Inexperience as a first time buyer could cost you thousands! The art of negotiating with real estate agents or vendors is vital for getting the best deal.
You could consider a buyer’s advocate or a buyer’s agent. However, if you choose to negotiate on your own, research is the key.
Here are seven steps to get you started:
- 1. Know your market inside out. Ignorance of the property’s value runs the risk of overpaying. Or, if demand for the property is high, you potentially could annoy the vendor who will seek another buyer. Negotiate hard in softer markets where buyer interest is low; but bargain quickly when properties are moving fast. Be realistic about the market. Research statistics such as vendor discounting and days on market and understand the area you plan to buy in. Remember, the real estate agents sole purpose is to assist the vendor. Do not trust them to provide reliable comparables or data. Do your own research!
- 2. Know how much you can afford. Arrange pre-approval finance. It is essential to have a clear understanding of your financial capacity as well as how much you can borrow. Don’t stretch to more than you can afford. You do not have to divulge your true borrowing capacity. However, you could use this to your advantage – by divulging your borrowing capacity to the real estate agent; they may be less likely to be pushy.
- 3. Don’t put all your cards on the table. If you’re willing to go higher, but feel that the vendor is close to breaking point, stick to your price. You may want to push the “This is my limit – I can’t go any higher” line, or use the borrowing capacity suggestion above. A good example would be buyers at an auction who play quite hard to not increase their offer by saying “this is our final amount”. You can note how skillfully the agent convinces them into revealing their intentions, and how the agent presents the vendors thoughts in a positive way.Befriend silence, be patient, and do not reveal more than you should.

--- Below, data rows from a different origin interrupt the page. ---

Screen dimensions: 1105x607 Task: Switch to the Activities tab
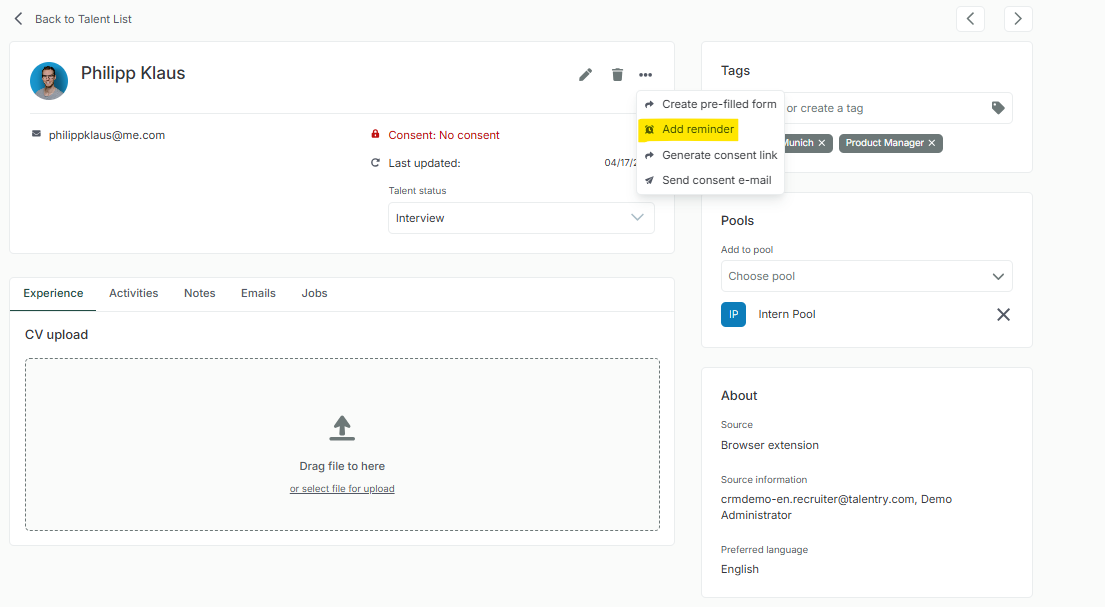[x=134, y=293]
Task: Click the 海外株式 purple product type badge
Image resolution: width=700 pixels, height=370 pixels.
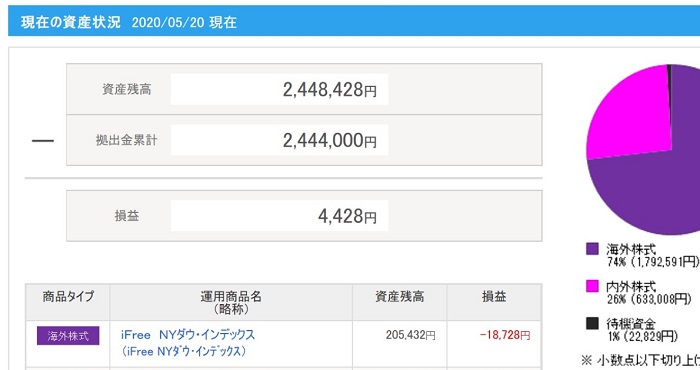Action: pyautogui.click(x=68, y=336)

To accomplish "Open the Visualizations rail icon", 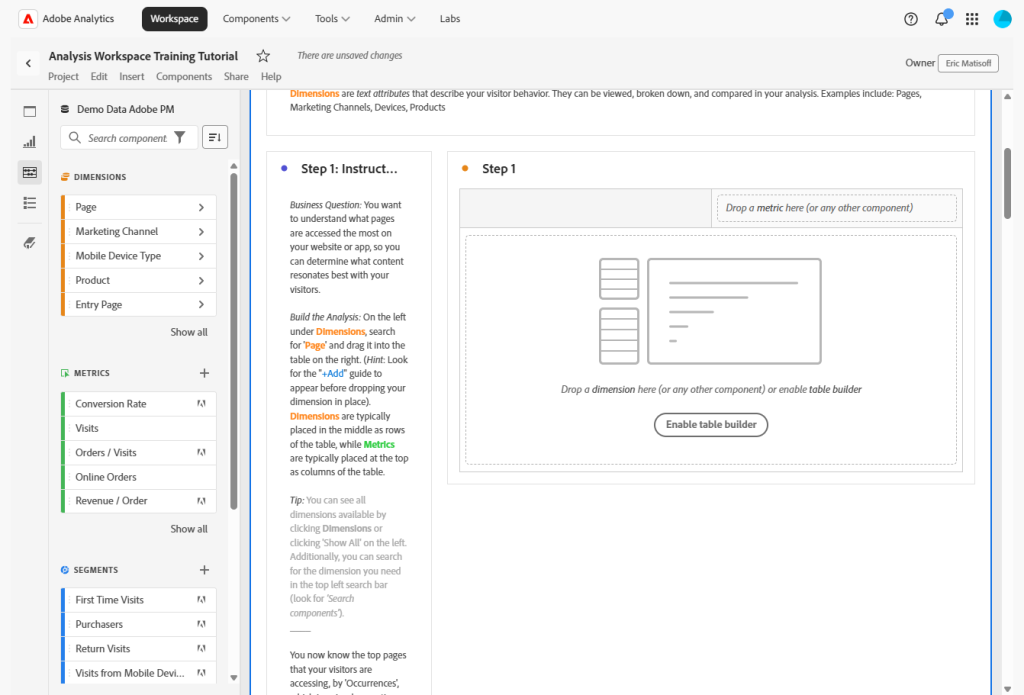I will 30,142.
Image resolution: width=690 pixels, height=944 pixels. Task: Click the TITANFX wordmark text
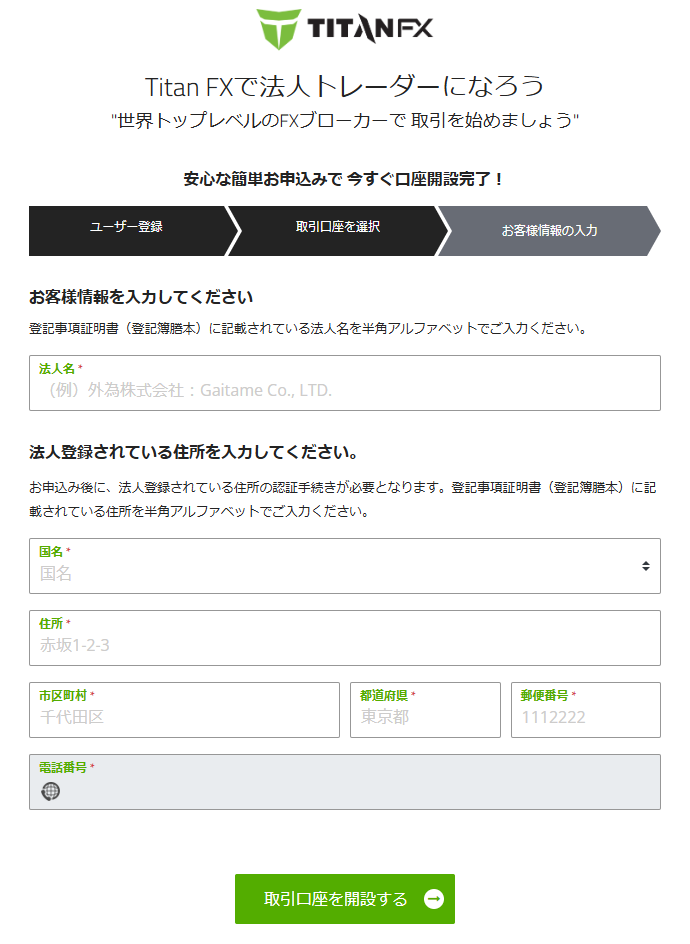coord(370,28)
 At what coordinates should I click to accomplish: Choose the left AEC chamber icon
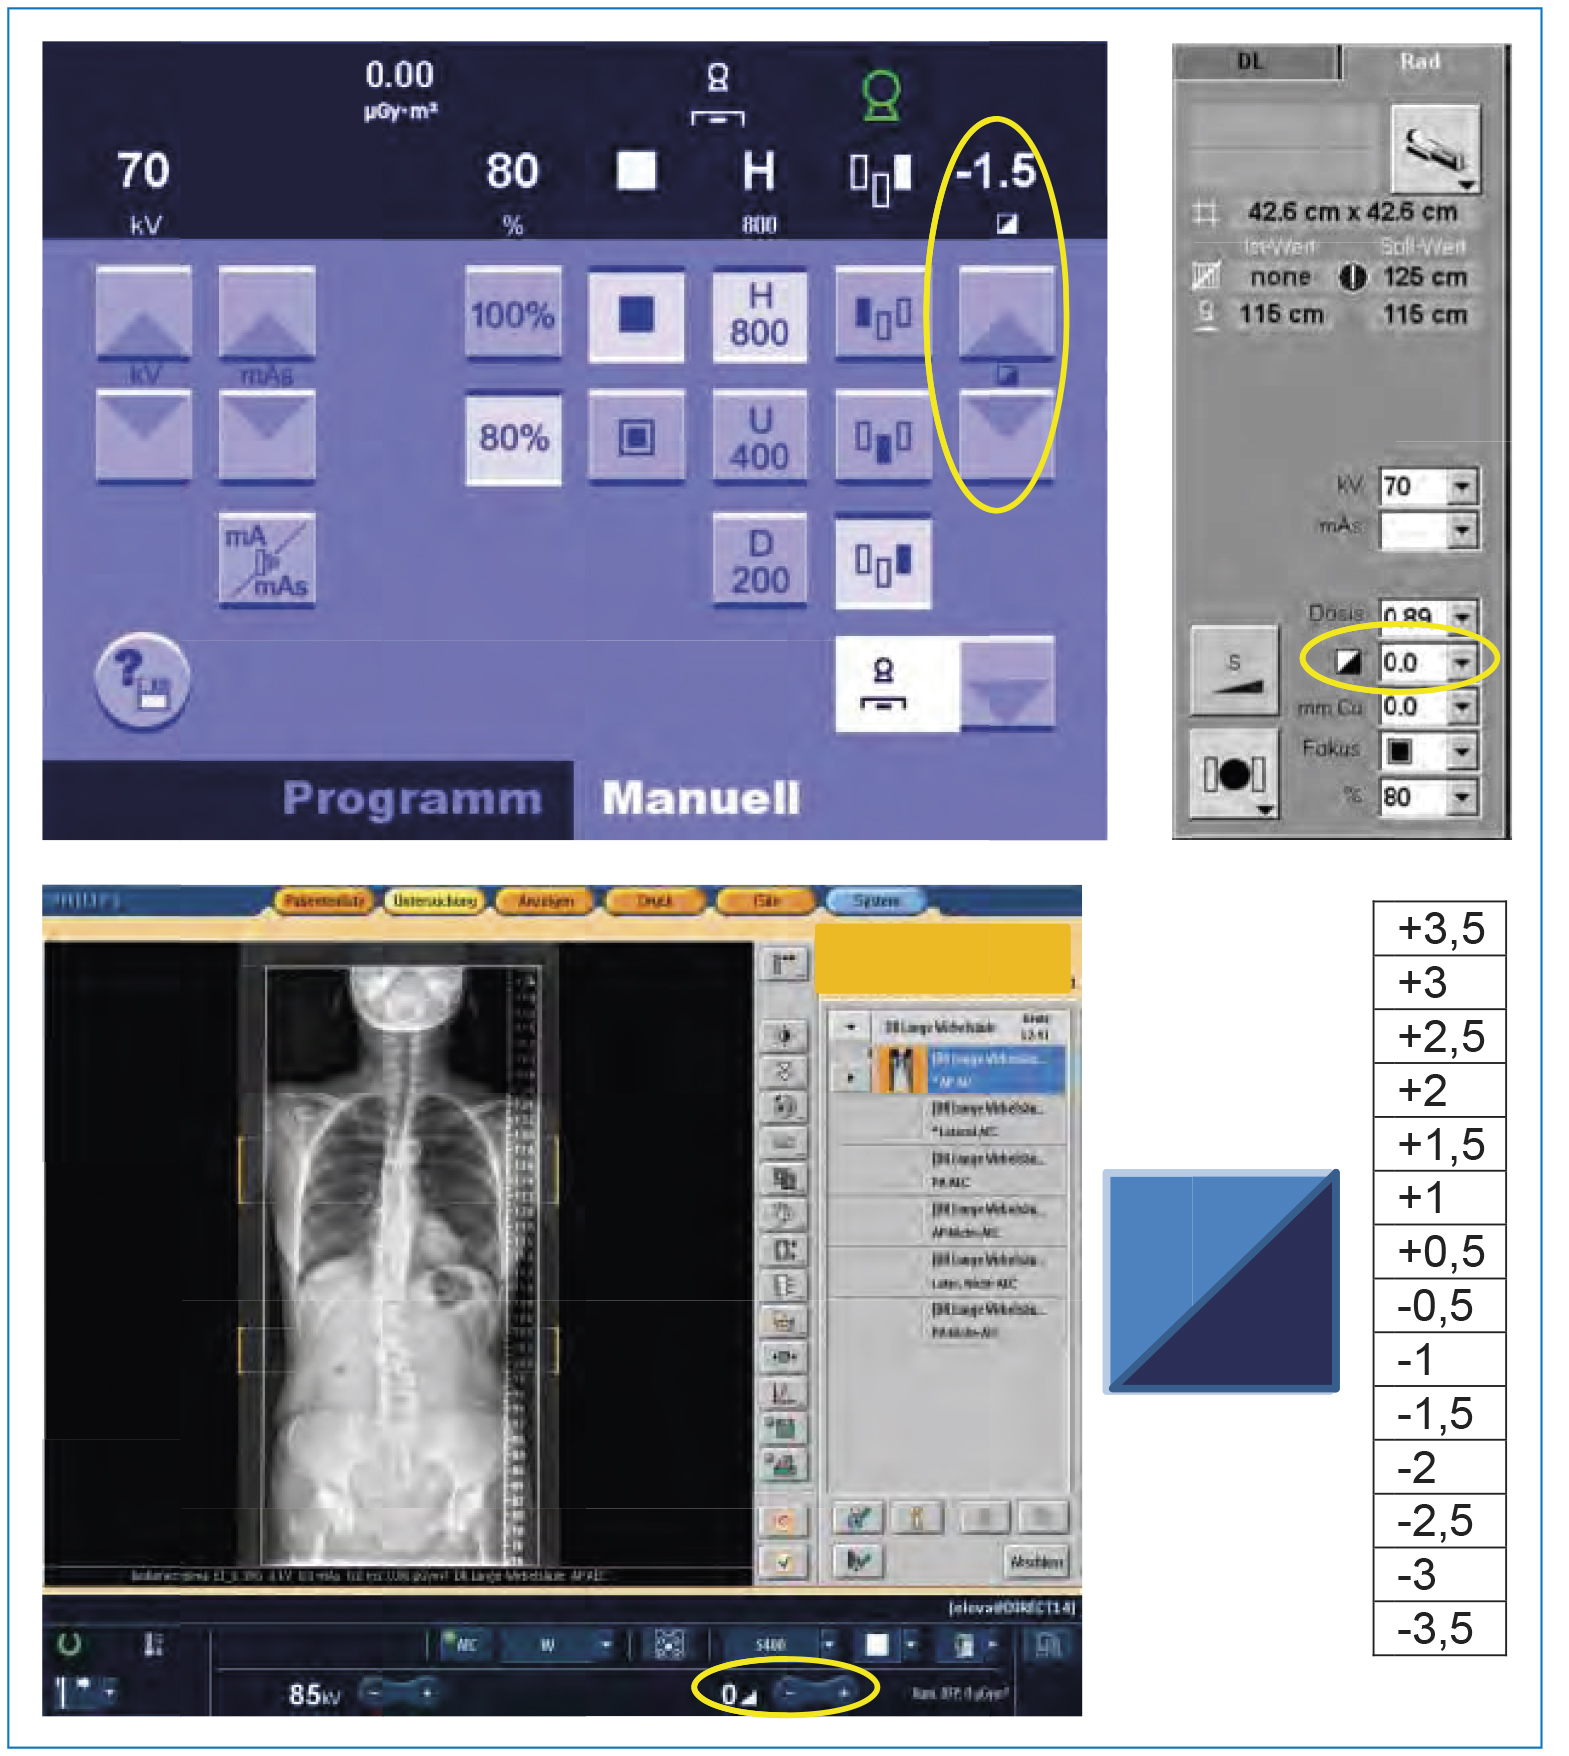pyautogui.click(x=883, y=315)
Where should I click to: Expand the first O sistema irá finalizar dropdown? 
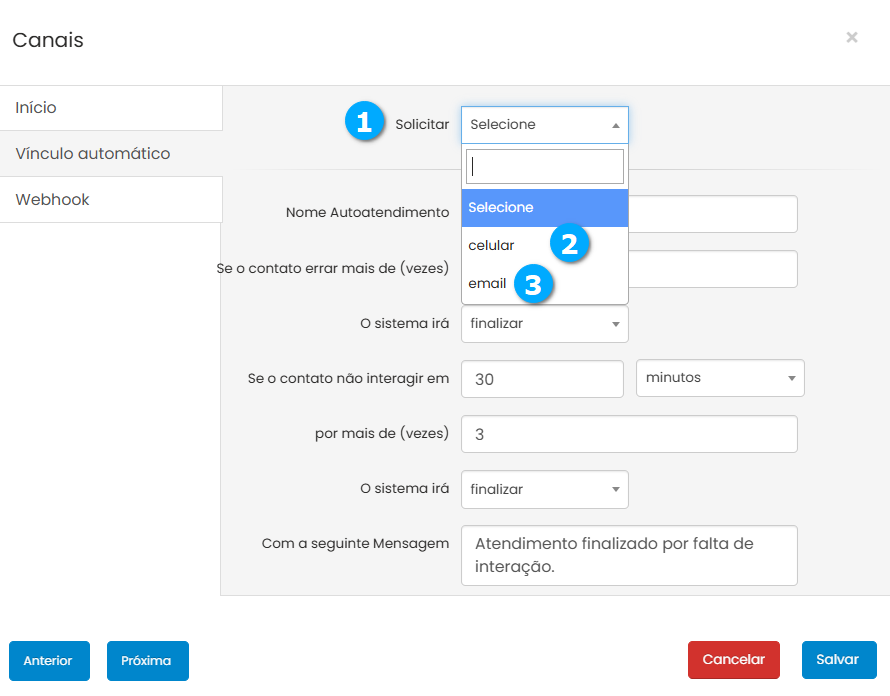click(x=544, y=324)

- 4. Do not assume that price is everything to everyone. Find out what the vendor wants, apart from price (it may be a short or a long settlement period). Offer terms and conditions that will encourage the vendor to lower the price. You can Google or do an RP Data search that may reveal what is important to the vendor. A property that has been on the market for a long time doesn’t always mean that the vendor is desperate to sell. Try to find out whether the property’s price has already been discounted and how much the vendor actually wants for it. For instance, you can agree to the asking price, but with terms and conditions that are favorable to you, or alternatively, offer less for the settlement period that the vendor wants.
- 5. Provide reasons for lower offers. Justifying a lower offer may result in a positive response. Again research is the key! Use convincing comparables rather than those presented by the agent. Anything that needs fixing or replacement on the property can arguably be deducted from the price or you can ask for the property to be in a better condition when you purchase it.
- 6. Put time limits on your offers. A time limit on your offer shows that you are serious about the offer, but also ensures a quick decision and/or begins the negotiation phase. Use the responses from the real estate agent to guide your actions. For instance, if the agent is not hounding you for the next offer, there may be other potential buyers willing to pay more. However, you may also want to adopt a similar approach and let the agent know that you have other properties you are pursuing.
- 7. Have the team behind you to act fast. If the vendor counter-offers or another offer the vendor had accepted falls through and they approach you with a time limit, you’ll need a professional team to start the paperwork as soon as possible. As a first time buyer, Optima Partners can assist you to build your team. Develop your investment network so that you can instruct your team as quickly as possible. It is important to assess the situation carefully. While you may show a negative or disinterested streak while negotiating a property you really want, the agent may assume you are not serious about the property and will pursue other interested buyers.Another option is to contact the seller yourself or ask for a meeting with the seller. While it may work for the confident and competent property buyers, those who are uncertain may be leading themselves astray.